While Hawthorn, which purchased a dozen 3D printers from such a grant, began its club last year, others, like Channing Hall, a charter school in Draper, have been operating a makerspace for years and have incorporated lessons into the classroom. It was designated as a state platinum STEM school last spring.
Goetz said that not all school makerspaces are the same.
“Some schools have maker carts, some set up in a library; it can take on different formats and versions, depending upon what schools want. Some schools have a designated makerspace. What we’re seeing is the number of schools are trying to figure out what to do with the library (with the pivot to more online materials) and makerspace is coming into the conversation more and more for those schools,” she said.
In Canyon School District, some schools, such as Midvalley Elementary and the recently rebuilt Union Middle, have designated rooms as makerspaces, while Midvale Middle’s library is used as a makerspace during lunchtimes, at a time when it’s accessible to all students.
“It started here because I like kids to be kids; I want them to know how to play with their hands, how to create and how to solve problems on their own,” teacher librarian/media specialist Judy Rembacz said. “Makerspace teaches kids how to think. They are in the driving seat, being empowered and passionate about their own learning. They figure out how to create and if something goes wrong, how to make it work. They learn from failure and that’s a good thing. I also like how this connects them with their peers and with the school and that we’re giving this opportunity to all our students.”
┄┄┄┄┄┄
* [Required actions]:
- A) In the makerspace article, rewrite the passage from "In Canyon School" to "to all students.", changing "lunchtimes" to "recess periods".
- B) According to the makerspace article, how many 3D printers did Hawthorn buy with the grant?

[Raw listing]
┄┄┄┄┄┄
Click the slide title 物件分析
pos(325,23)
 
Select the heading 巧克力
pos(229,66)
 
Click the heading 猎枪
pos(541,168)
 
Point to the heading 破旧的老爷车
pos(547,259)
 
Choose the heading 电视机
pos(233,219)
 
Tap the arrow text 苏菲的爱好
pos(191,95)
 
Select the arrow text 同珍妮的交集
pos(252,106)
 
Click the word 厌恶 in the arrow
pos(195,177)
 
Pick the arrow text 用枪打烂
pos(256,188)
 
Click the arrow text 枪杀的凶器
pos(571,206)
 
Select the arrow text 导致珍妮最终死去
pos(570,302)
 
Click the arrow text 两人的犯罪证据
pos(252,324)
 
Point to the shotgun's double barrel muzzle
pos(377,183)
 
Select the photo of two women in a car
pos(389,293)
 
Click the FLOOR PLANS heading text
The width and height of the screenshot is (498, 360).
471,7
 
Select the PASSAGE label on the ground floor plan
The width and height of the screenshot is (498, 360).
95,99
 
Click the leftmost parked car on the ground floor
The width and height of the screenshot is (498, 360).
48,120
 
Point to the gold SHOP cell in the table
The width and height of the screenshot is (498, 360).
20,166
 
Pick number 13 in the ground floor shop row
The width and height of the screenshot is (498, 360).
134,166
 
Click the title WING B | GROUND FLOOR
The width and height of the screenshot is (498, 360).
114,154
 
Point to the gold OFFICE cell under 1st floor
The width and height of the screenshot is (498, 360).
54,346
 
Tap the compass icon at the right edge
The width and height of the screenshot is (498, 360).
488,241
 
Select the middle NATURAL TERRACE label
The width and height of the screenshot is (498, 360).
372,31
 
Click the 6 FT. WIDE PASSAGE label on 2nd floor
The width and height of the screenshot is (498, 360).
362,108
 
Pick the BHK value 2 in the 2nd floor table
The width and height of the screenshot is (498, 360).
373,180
┄┄┄┄┄┄
* [Results for the exercise]:
- A)
In Canyon School District, some schools, such as Midvalley Elementary and the recently rebuilt Union Middle, have designated rooms as makerspaces, while Midvale Middle’s library is used as a makerspace during recess periods, at a time when it’s accessible to all students.

- B) A dozen.